1. The problem statement, all variables and given/known data
A ball is attached to one end of a wire, the other end being fastened to the ceiling. The wire is held horizontal, and the ball is released from rest. It swings downward and strikes a block initially at rest on a horizontal frictionless surface. Air resistance is negligible, and the collision is elastic. The masses of the ball and block are, respectively, 1.60 kg and 2.40 kg, and the length of the wire is 1.20 m. Find the velocity (magnitude and direction) of the ball (a) just before the collision, and (b) just after the collision.


2. Relevant equations
.5m₁v² = mgh
m₁v₁ + m₂v₂ = m₁v_f1 + m₂v_f2


3. The attempt at a solution
So I've got part a ~
.5m₁v² = mgh
v² = 2gh

and I'm lost on part b:
m₁v₁ + m₂v₂ = m₁v_f1 + m₂v_f2
since the final velocities of the ball and box are unknown how do I solve?

rl.bhat

After collision, total momentum and the KE is conserved.
Write down equations for these two conservation laws and solve for the final velocities.

E=mc^84

Hi, for a) The ball starts from rest and has potential energy. The potential energy is converted to kinetic energy at the bottom of the string, therefore: mgh = 0.5mv^2, you shud get v = sqrt2gh, where h = the wire legnth = 1.2m.

For b) since the ball collides with the block, initially at rest, you have to use the law of conservation of momentum and adding the block mass and the ball mass and using the speed in the above question as the initial velocity of only the ball: mava = v(mball +mblock), where mava = the speed and mass of the ball respectively from the above question. Therefore, Solve for v.

Hope this helps:)

jahrollins

In mava = v(mball +mblock)
why would the final velocity be the same for both the ball and the block?

ehild

The velocities will not be the same after collision.

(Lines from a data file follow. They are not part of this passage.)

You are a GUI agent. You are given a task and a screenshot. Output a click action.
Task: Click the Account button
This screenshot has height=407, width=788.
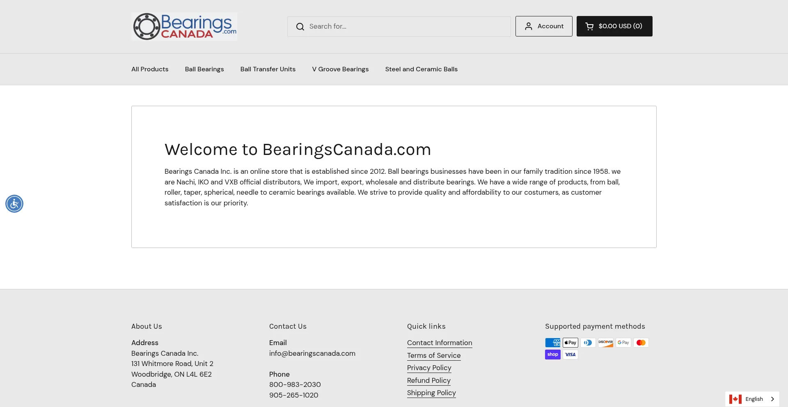click(x=544, y=26)
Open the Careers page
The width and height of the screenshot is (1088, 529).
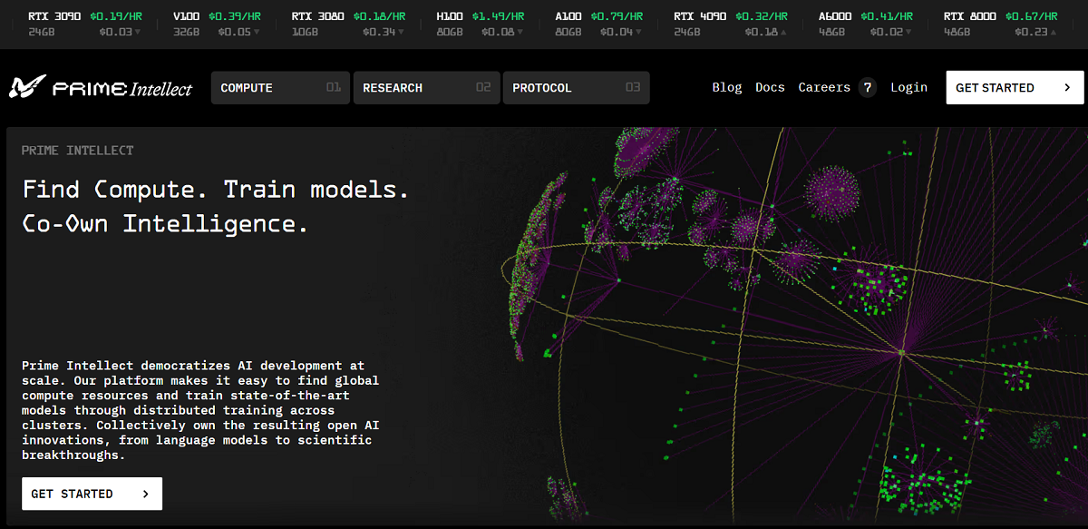click(823, 88)
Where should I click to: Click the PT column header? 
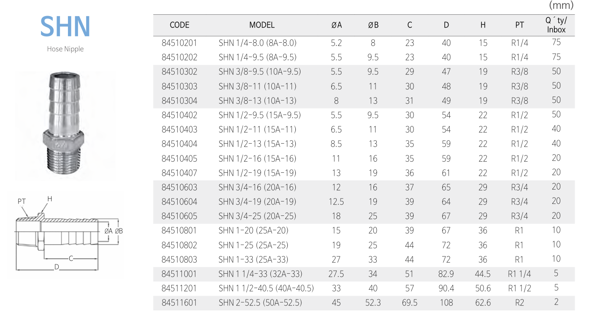pos(519,25)
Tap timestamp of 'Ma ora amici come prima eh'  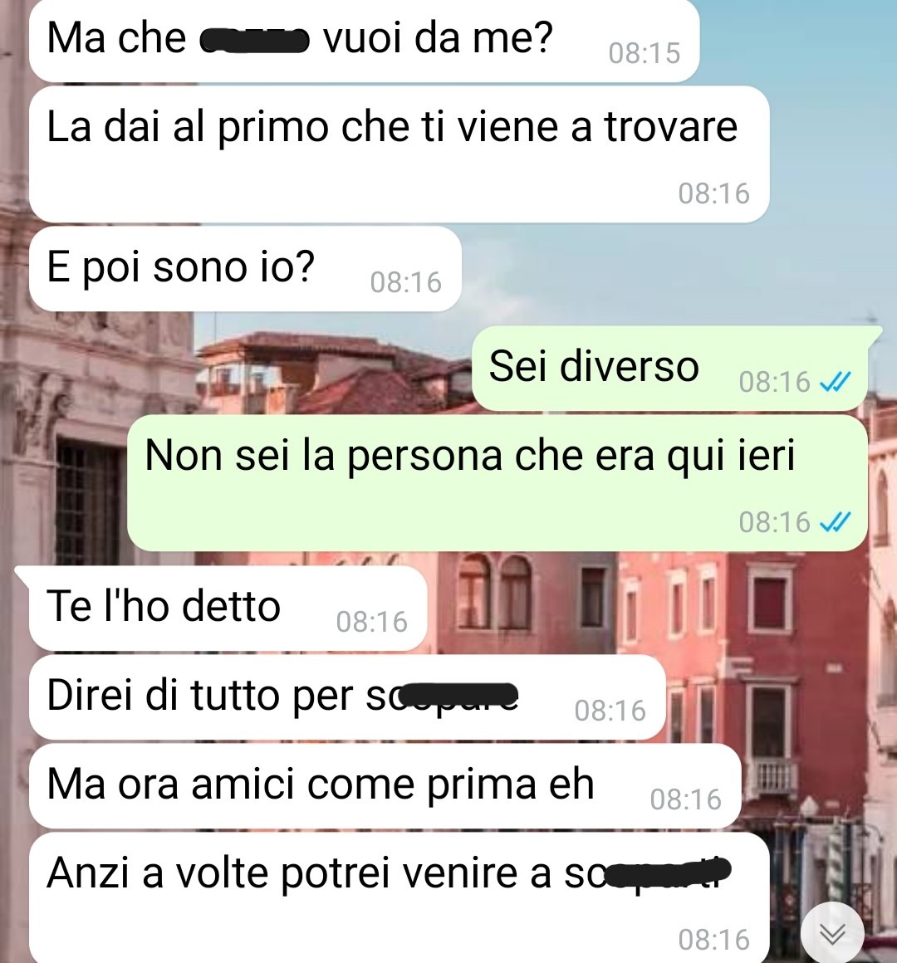(x=686, y=799)
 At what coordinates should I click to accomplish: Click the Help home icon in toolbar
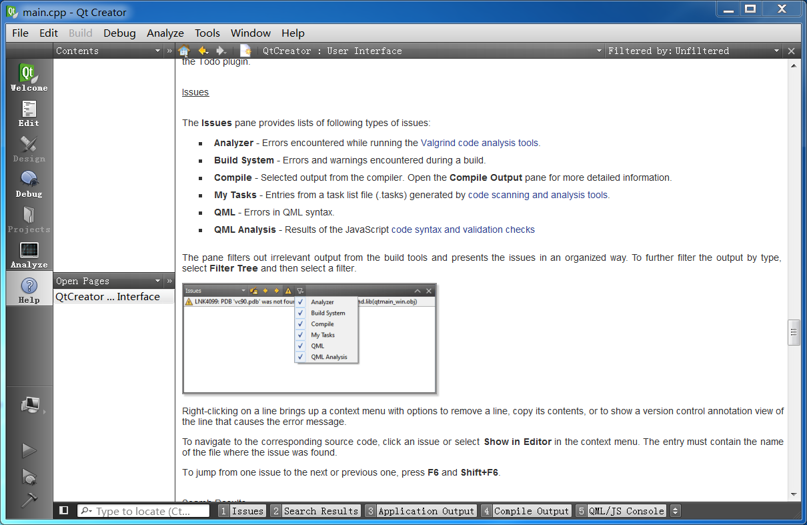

The collision is elastic, both the momentum and the energy is conserved during the collision.

[tex]m_1v_{i1}+m_2v_{i2}=m_1v_{f1}+m_2v_{f2}[/tex]

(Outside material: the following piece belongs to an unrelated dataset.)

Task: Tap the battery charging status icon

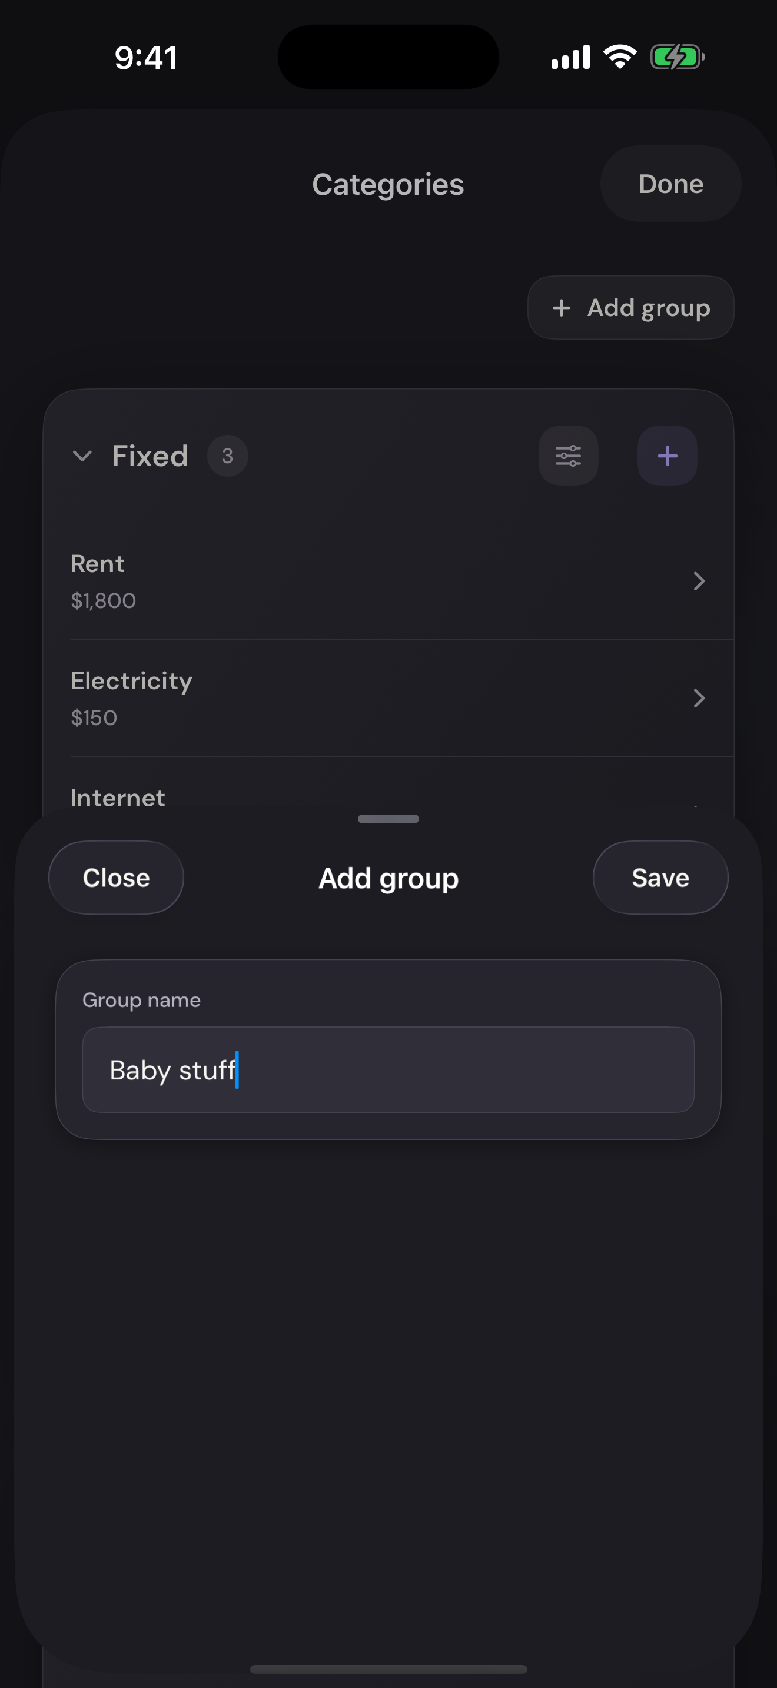Action: click(677, 57)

[tex]\frac{1}{2}m_1v_{i1}^2+\frac{1}{2}m_2v_{i2}^2=\frac{1}{2}m_1v_{f1}^2+\f rac{1}{2}m_2v_{f2}^2[/tex]

Just before collision, the block is in rest, vi1=0, and the velocity of the ball is obtained from the equation vi2=sqrt(gL) where the length of wire is L=1.2 m. Calculate vi2 and plug in the values for the initial velocities in both equations.

ehild

E=mc^84

Because they are in contact with each other during the collision for a reallt small amount of time. That velocity cud = the ball or the block since they are both moving at such initial speeds. But, since you are concerned with only the the velocity of the ball, you use only that.

ehild

You are wrong. We do not care what happens during that very short time while the colliding bodies are in contact: it is beyond point mechanics. Only the result counts. If the collision is elastic, the kinetic energy is conserved, it is the same before and after collision.

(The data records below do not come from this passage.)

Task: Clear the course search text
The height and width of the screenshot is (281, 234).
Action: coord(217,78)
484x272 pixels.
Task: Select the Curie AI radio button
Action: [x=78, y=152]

The velocities will be the same if the collision is totally inelastic.

ehild

E=mc^84

You are talking about what you "care about", this is what happens in the problem. Work out the problem and show me that i am wrong :)

ehild

Well, do you know what is elastic collision?

ehild

jahrollins

From those two, I came out with v_i2 = v_f2?

ehild

No. Plug in the numbers and solve the system of equations.


ehild